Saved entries
== Segment start ==
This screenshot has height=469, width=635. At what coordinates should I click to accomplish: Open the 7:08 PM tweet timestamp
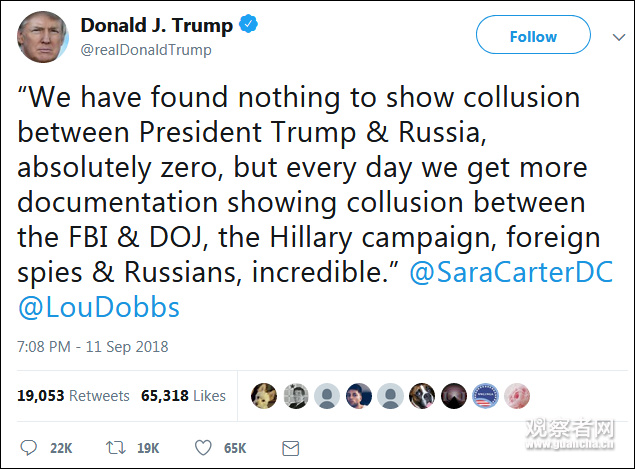point(93,347)
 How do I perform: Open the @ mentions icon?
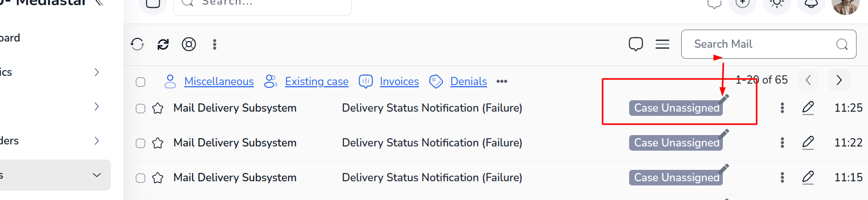click(189, 44)
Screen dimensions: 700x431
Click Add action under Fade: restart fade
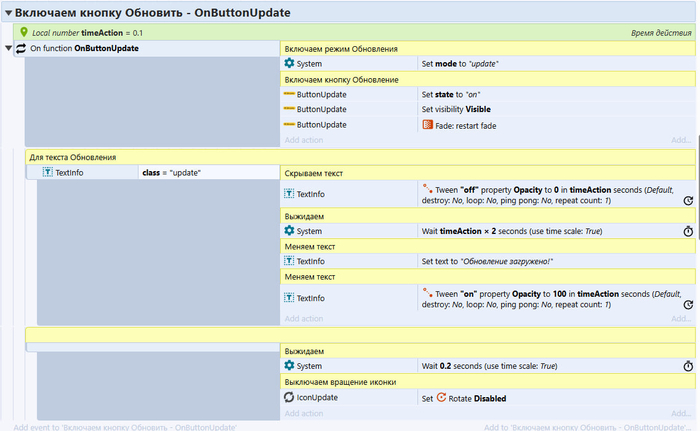[x=304, y=140]
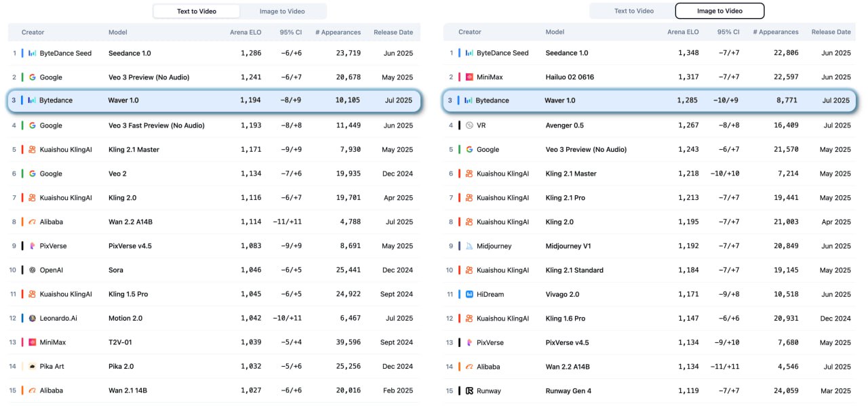Click the Midjourney sailboat icon
The height and width of the screenshot is (406, 868).
coord(469,246)
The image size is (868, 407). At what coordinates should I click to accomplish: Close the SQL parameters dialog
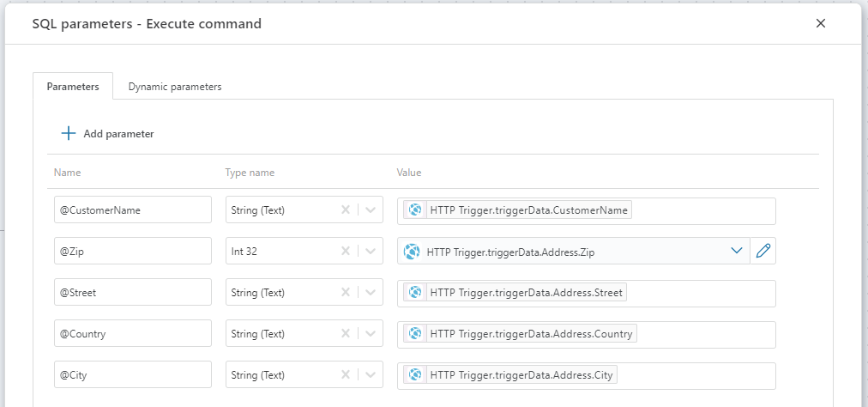pyautogui.click(x=821, y=23)
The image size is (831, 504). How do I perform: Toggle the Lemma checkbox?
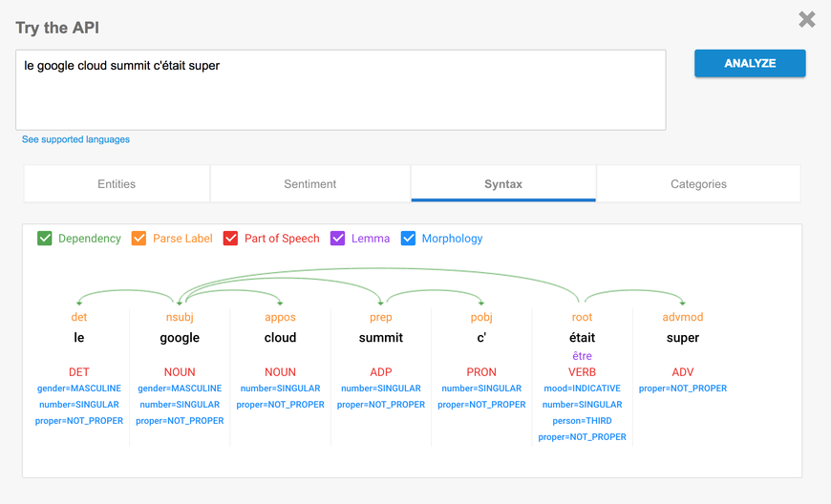pos(337,239)
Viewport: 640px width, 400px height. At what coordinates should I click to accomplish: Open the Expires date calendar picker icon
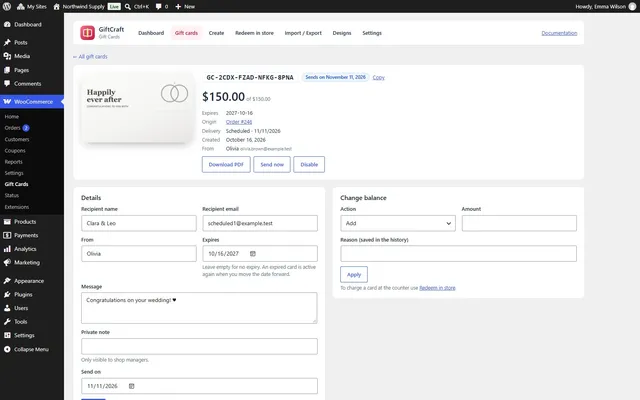pos(253,253)
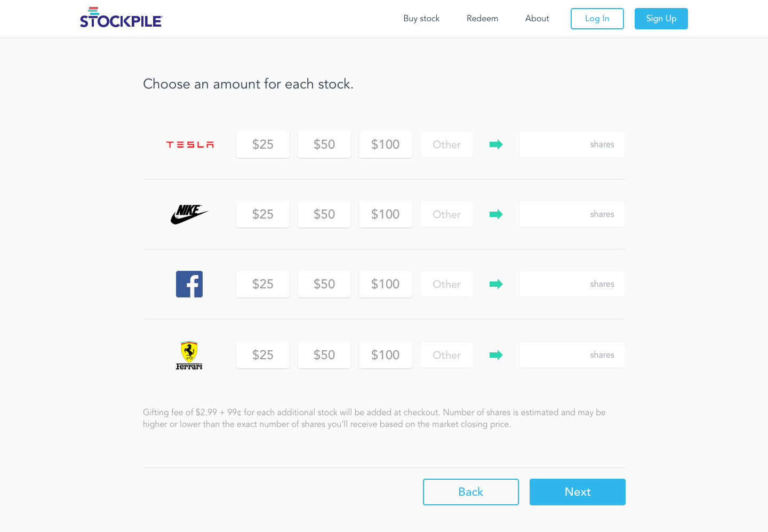
Task: Click Next to continue
Action: pyautogui.click(x=577, y=492)
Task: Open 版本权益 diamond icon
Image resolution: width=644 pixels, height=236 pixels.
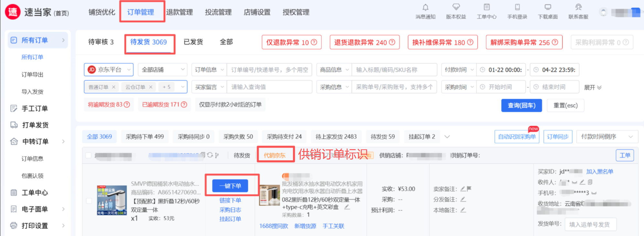Action: (456, 7)
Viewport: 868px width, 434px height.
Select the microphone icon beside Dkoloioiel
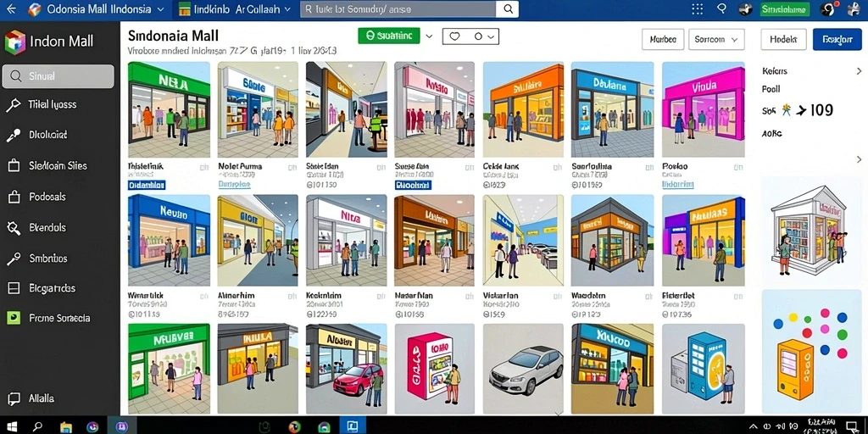point(14,135)
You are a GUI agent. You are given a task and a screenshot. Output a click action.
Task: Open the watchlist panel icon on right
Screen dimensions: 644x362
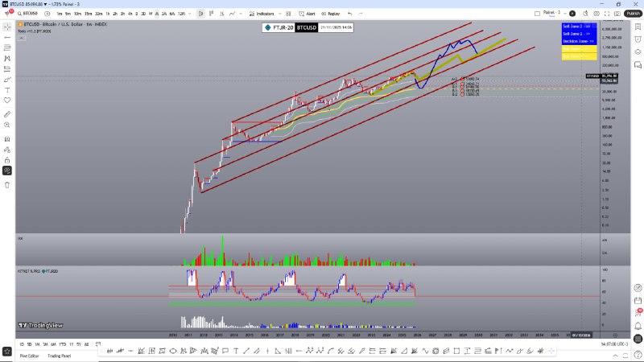(x=638, y=26)
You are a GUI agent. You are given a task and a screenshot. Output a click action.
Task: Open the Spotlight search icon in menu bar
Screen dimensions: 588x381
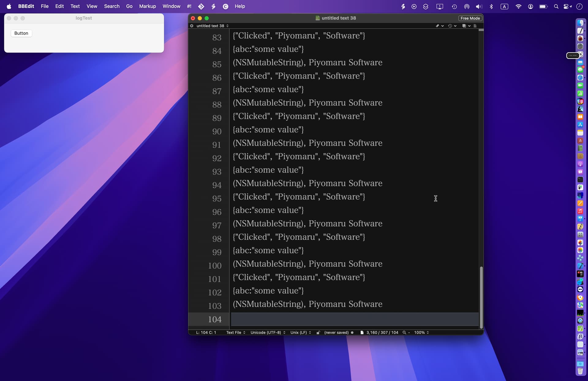[x=556, y=6]
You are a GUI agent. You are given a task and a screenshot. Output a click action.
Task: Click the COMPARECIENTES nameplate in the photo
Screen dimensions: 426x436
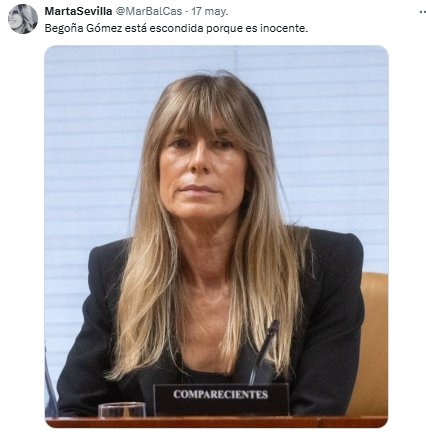(x=221, y=399)
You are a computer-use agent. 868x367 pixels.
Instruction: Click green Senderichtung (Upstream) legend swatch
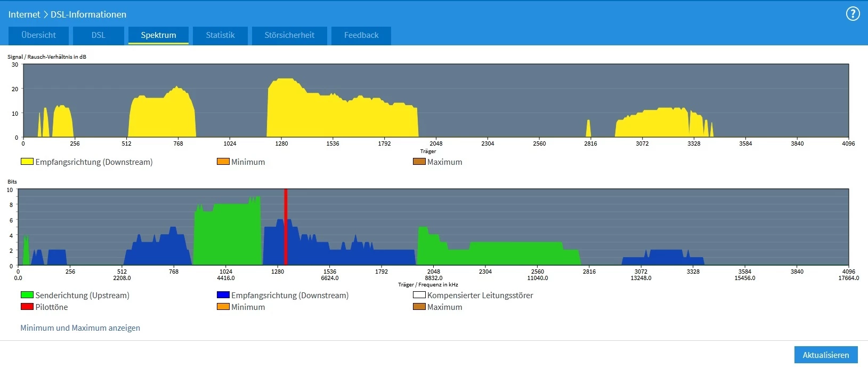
== Segment end ==
**ASSIGNED TASK**
Could you reproduce the records above exactly, leaving out the pictures?

**ANSWER FOR THIS EXERCISE**
This screenshot has height=469, width=635. At what coordinates should I click to accomplish: Open the 7:08 PM tweet timestamp
point(93,347)
 How do I perform: Open the @ mentions icon?
click(189, 44)
Screen dimensions: 700x431
Click Add action under Fade: restart fade
[x=304, y=140]
Click the Midjourney sailboat icon
The height and width of the screenshot is (406, 868).
coord(469,246)
The image size is (868, 407). At what coordinates should I click to accomplish: Close the SQL parameters dialog
pyautogui.click(x=821, y=23)
The image size is (831, 504). How do I perform: Toggle the Lemma checkbox?
pos(337,239)
Viewport: 640px width, 400px height. At what coordinates should I click to accomplish: Open the Expires date calendar picker icon
pos(253,253)
Task: Click Next to continue
Action: pyautogui.click(x=577, y=492)
Task: Open 版本权益 diamond icon
Image resolution: width=644 pixels, height=236 pixels.
Action: (456, 7)
Viewport: 868px width, 434px height.
Select the microphone icon beside Dkoloioiel
point(14,135)
You are a GUI agent. You are given a task and a screenshot. Output a click action.
Task: Open the watchlist panel icon on right
Screen dimensions: 644x362
(x=638, y=26)
You are a GUI agent. You are given a task and a screenshot. Output a click action.
Task: Open the Spotlight search icon in menu bar
Screen dimensions: 588x381
[x=556, y=6]
You are a GUI agent. You are given a task and a screenshot. Output a click action.
Task: Click the COMPARECIENTES nameplate in the photo
Screen dimensions: 426x436
(x=221, y=399)
You are a computer-use agent. 868x367 pixels.
Instruction: Click green Senderichtung (Upstream) legend swatch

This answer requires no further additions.